Nothing but the lines below from the one containing "The height and" through the one containing "the notifications bell" should appear in the answer, exact and without pictures.

** Opening Provided records block **

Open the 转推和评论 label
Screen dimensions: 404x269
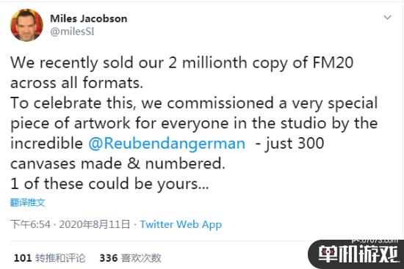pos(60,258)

** Closing Provided records block **
** Opening Provided records block **

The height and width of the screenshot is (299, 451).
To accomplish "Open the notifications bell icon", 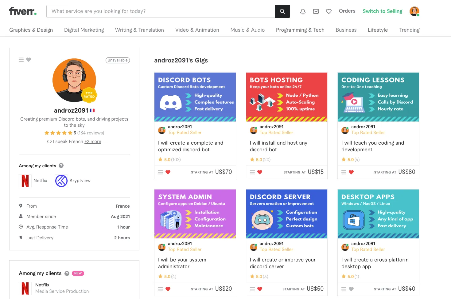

** Closing Provided records block **

→ **Task result**:
The height and width of the screenshot is (299, 451).
To accomplish "Open the notifications bell icon", 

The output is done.